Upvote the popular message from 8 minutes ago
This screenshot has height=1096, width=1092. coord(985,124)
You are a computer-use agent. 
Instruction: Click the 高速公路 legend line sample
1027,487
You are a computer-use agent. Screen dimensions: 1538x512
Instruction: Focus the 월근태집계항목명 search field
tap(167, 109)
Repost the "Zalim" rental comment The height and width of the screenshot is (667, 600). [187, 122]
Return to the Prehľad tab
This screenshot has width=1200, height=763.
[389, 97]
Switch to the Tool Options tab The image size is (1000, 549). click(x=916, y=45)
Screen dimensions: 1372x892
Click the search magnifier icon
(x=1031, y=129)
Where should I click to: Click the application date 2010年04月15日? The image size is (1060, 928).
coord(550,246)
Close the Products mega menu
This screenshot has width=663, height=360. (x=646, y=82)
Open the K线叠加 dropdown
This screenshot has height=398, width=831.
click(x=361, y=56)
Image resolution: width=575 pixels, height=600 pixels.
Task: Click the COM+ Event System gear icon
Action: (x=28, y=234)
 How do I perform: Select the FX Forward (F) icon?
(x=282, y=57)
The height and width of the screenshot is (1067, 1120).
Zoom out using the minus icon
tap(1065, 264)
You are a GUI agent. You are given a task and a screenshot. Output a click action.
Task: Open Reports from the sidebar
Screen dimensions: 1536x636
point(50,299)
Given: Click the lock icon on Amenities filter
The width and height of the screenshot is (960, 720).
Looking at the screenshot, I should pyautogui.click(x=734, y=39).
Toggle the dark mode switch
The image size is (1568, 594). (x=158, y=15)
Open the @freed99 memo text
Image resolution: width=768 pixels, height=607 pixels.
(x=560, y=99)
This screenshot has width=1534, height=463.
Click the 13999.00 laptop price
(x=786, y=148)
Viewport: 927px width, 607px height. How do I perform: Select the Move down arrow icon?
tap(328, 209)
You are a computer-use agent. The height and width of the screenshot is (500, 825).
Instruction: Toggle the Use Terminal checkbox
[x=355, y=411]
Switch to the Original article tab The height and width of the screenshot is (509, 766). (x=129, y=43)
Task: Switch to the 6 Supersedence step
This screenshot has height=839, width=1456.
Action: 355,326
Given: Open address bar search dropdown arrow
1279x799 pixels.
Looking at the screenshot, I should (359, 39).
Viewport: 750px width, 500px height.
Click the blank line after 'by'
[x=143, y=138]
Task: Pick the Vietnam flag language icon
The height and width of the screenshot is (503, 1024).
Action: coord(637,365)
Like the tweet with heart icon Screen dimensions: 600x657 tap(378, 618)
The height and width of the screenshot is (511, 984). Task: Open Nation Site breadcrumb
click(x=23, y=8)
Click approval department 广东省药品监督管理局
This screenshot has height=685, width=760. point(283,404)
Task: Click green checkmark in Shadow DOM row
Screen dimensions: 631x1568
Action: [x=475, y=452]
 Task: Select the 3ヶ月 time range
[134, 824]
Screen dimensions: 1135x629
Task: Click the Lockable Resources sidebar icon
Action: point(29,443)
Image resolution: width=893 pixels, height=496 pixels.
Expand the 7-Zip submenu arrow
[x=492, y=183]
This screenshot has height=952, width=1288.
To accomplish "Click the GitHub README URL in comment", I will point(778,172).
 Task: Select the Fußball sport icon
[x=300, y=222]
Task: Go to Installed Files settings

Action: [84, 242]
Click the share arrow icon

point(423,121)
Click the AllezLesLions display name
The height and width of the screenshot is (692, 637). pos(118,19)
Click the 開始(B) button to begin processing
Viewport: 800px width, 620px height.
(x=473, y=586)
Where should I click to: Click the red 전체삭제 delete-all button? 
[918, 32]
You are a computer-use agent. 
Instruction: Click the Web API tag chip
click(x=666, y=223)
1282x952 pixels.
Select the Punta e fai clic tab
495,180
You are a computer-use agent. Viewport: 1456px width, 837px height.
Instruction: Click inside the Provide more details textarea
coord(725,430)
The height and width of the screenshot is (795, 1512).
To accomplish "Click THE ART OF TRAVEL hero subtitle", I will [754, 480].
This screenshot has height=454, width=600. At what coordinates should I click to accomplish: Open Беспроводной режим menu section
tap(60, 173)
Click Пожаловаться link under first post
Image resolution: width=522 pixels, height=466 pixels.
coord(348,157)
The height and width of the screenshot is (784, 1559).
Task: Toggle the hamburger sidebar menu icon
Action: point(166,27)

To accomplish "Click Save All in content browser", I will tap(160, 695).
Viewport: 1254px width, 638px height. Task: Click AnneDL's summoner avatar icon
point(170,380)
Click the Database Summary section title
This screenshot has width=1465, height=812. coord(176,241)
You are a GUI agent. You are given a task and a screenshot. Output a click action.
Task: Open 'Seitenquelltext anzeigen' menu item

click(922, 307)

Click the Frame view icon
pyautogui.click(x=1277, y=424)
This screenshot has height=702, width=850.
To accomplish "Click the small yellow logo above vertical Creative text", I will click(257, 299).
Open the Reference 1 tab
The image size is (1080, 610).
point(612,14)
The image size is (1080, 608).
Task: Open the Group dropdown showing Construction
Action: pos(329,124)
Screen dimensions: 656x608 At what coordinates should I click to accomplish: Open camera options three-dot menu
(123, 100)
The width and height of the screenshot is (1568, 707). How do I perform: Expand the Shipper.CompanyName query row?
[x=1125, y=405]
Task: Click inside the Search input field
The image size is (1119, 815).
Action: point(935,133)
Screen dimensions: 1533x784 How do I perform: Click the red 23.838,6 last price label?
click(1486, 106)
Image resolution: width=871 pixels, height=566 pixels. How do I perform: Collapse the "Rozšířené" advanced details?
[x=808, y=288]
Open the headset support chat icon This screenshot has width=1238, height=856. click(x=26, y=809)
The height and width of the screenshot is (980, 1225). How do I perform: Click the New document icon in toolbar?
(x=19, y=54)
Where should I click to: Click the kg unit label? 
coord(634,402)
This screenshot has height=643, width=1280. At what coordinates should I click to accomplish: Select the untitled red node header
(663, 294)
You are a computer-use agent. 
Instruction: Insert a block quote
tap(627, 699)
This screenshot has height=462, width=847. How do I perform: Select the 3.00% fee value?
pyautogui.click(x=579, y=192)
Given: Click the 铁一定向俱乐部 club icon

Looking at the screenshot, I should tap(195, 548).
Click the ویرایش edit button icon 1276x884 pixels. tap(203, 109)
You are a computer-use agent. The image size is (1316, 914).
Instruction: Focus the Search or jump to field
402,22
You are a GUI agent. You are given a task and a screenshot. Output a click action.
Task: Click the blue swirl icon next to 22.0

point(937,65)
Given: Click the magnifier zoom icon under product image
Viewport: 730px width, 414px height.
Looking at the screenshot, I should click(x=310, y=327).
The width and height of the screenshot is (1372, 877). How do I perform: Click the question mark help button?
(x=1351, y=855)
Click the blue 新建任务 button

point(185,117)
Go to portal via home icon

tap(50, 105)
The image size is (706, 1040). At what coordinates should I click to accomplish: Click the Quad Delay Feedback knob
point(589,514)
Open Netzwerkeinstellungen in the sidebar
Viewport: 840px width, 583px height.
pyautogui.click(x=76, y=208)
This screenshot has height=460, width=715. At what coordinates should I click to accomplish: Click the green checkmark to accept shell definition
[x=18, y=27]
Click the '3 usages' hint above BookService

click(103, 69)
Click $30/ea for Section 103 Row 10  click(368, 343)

○ ○ ○ ○

REQUIREMENT:
All records are to be written out exactly.

ANSWER BOX:
Upvote the popular message from 8 minutes ago
This screenshot has height=1096, width=1092. coord(985,124)
You are a computer-use agent. 
Instruction: Click the 高速公路 legend line sample
1027,487
You are a computer-use agent. Screen dimensions: 1538x512
Instruction: Focus the 월근태집계항목명 search field
tap(167, 109)
Repost the "Zalim" rental comment The height and width of the screenshot is (667, 600). [187, 122]
Return to the Prehľad tab
This screenshot has width=1200, height=763.
[389, 97]
Switch to the Tool Options tab The image size is (1000, 549). click(x=916, y=45)
Screen dimensions: 1372x892
Click the search magnifier icon
(x=1031, y=129)
Where should I click to: Click the application date 2010年04月15日? The image size is (1060, 928).
coord(550,246)
Close the Products mega menu
This screenshot has width=663, height=360. (x=646, y=82)
Open the K线叠加 dropdown
This screenshot has height=398, width=831.
click(x=361, y=56)
Image resolution: width=575 pixels, height=600 pixels.
Task: Click the COM+ Event System gear icon
Action: (x=28, y=234)
 How do I perform: Select the FX Forward (F) icon?
(x=282, y=57)
The height and width of the screenshot is (1067, 1120).
Zoom out using the minus icon
tap(1065, 264)
You are a GUI agent. You are given a task and a screenshot. Output a click action.
Task: Open Reports from the sidebar
Screen dimensions: 1536x636
point(50,299)
Given: Click the lock icon on Amenities filter
The width and height of the screenshot is (960, 720).
Looking at the screenshot, I should pyautogui.click(x=734, y=39).
Toggle the dark mode switch
The image size is (1568, 594). (x=158, y=15)
Open the @freed99 memo text
Image resolution: width=768 pixels, height=607 pixels.
(x=560, y=99)
This screenshot has width=1534, height=463.
Click the 13999.00 laptop price
(x=786, y=148)
Viewport: 927px width, 607px height. How do I perform: Select the Move down arrow icon?
tap(328, 209)
You are a computer-use agent. The height and width of the screenshot is (500, 825).
Instruction: Toggle the Use Terminal checkbox
[x=355, y=411]
Switch to the Original article tab The height and width of the screenshot is (509, 766). (x=129, y=43)
Task: Switch to the 6 Supersedence step
This screenshot has height=839, width=1456.
Action: 355,326
Given: Open address bar search dropdown arrow
1279x799 pixels.
Looking at the screenshot, I should (359, 39).
Viewport: 750px width, 500px height.
Click the blank line after 'by'
[x=143, y=138]
Task: Pick the Vietnam flag language icon
The height and width of the screenshot is (503, 1024).
Action: coord(637,365)
Like the tweet with heart icon Screen dimensions: 600x657 tap(378, 618)
The height and width of the screenshot is (511, 984). Task: Open Nation Site breadcrumb
click(x=23, y=8)
Click approval department 广东省药品监督管理局
This screenshot has height=685, width=760. point(283,404)
Task: Click green checkmark in Shadow DOM row
Screen dimensions: 631x1568
Action: [x=475, y=452]
 Task: Select the 3ヶ月 time range
[134, 824]
Screen dimensions: 1135x629
Task: Click the Lockable Resources sidebar icon
Action: point(29,443)
Image resolution: width=893 pixels, height=496 pixels.
Expand the 7-Zip submenu arrow
[x=492, y=183]
This screenshot has height=952, width=1288.
To accomplish "Click the GitHub README URL in comment", I will point(778,172).
 Task: Select the Fußball sport icon
[x=300, y=222]
Task: Go to Installed Files settings

Action: [84, 242]
Click the share arrow icon

point(423,121)
Click the AllezLesLions display name
The height and width of the screenshot is (692, 637). pos(118,19)
Click the 開始(B) button to begin processing
Viewport: 800px width, 620px height.
(x=473, y=586)
Where should I click to: Click the red 전체삭제 delete-all button? 
[918, 32]
You are a computer-use agent. 
Instruction: Click the Web API tag chip
click(x=666, y=223)
1282x952 pixels.
Select the Punta e fai clic tab
495,180
You are a computer-use agent. Viewport: 1456px width, 837px height.
Instruction: Click inside the Provide more details textarea
coord(725,430)
The height and width of the screenshot is (795, 1512).
To accomplish "Click THE ART OF TRAVEL hero subtitle", I will [754, 480].
This screenshot has height=454, width=600. At what coordinates should I click to accomplish: Open Беспроводной режим menu section
tap(60, 173)
Click Пожаловаться link under first post
Image resolution: width=522 pixels, height=466 pixels.
coord(348,157)
The height and width of the screenshot is (784, 1559).
Task: Toggle the hamburger sidebar menu icon
Action: point(166,27)

To accomplish "Click Save All in content browser", I will tap(160, 695).
Viewport: 1254px width, 638px height. Task: Click AnneDL's summoner avatar icon
point(170,380)
Click the Database Summary section title
This screenshot has width=1465, height=812. coord(176,241)
You are a GUI agent. You are given a task and a screenshot. Output a click action.
Task: Open 'Seitenquelltext anzeigen' menu item

click(922, 307)

Click the Frame view icon
pyautogui.click(x=1277, y=424)
This screenshot has height=702, width=850.
To accomplish "Click the small yellow logo above vertical Creative text", I will click(257, 299).
Open the Reference 1 tab
The image size is (1080, 610).
point(612,14)
The image size is (1080, 608).
Task: Open the Group dropdown showing Construction
Action: pos(329,124)
Screen dimensions: 656x608 At what coordinates should I click to accomplish: Open camera options three-dot menu
(123, 100)
The width and height of the screenshot is (1568, 707). How do I perform: Expand the Shipper.CompanyName query row?
[x=1125, y=405]
Task: Click inside the Search input field
The image size is (1119, 815).
Action: point(935,133)
Screen dimensions: 1533x784 How do I perform: Click the red 23.838,6 last price label?
click(1486, 106)
Image resolution: width=871 pixels, height=566 pixels. How do I perform: Collapse the "Rozšířené" advanced details?
[x=808, y=288]
Open the headset support chat icon This screenshot has width=1238, height=856. click(x=26, y=809)
The height and width of the screenshot is (980, 1225). How do I perform: Click the New document icon in toolbar?
(x=19, y=54)
Where should I click to: Click the kg unit label? 
coord(634,402)
This screenshot has height=643, width=1280. At what coordinates should I click to accomplish: Select the untitled red node header
(663, 294)
You are a computer-use agent. 
Instruction: Insert a block quote
tap(627, 699)
This screenshot has height=462, width=847. How do I perform: Select the 3.00% fee value?
pyautogui.click(x=579, y=192)
Given: Click the 铁一定向俱乐部 club icon

Looking at the screenshot, I should tap(195, 548).
Click the ویرایش edit button icon 1276x884 pixels. tap(203, 109)
You are a computer-use agent. The image size is (1316, 914).
Instruction: Focus the Search or jump to field
402,22
You are a GUI agent. You are given a task and a screenshot. Output a click action.
Task: Click the blue swirl icon next to 22.0

point(937,65)
Given: Click the magnifier zoom icon under product image
Viewport: 730px width, 414px height.
Looking at the screenshot, I should click(x=310, y=327).
The width and height of the screenshot is (1372, 877). How do I perform: Click the question mark help button?
(x=1351, y=855)
Click the blue 新建任务 button

point(185,117)
Go to portal via home icon

tap(50, 105)
The image size is (706, 1040). At what coordinates should I click to accomplish: Click the Quad Delay Feedback knob
point(589,514)
Open Netzwerkeinstellungen in the sidebar
Viewport: 840px width, 583px height.
pyautogui.click(x=76, y=208)
This screenshot has height=460, width=715. At what coordinates should I click to accomplish: Click the green checkmark to accept shell definition
[x=18, y=27]
Click the '3 usages' hint above BookService

click(103, 69)
Click $30/ea for Section 103 Row 10  click(368, 343)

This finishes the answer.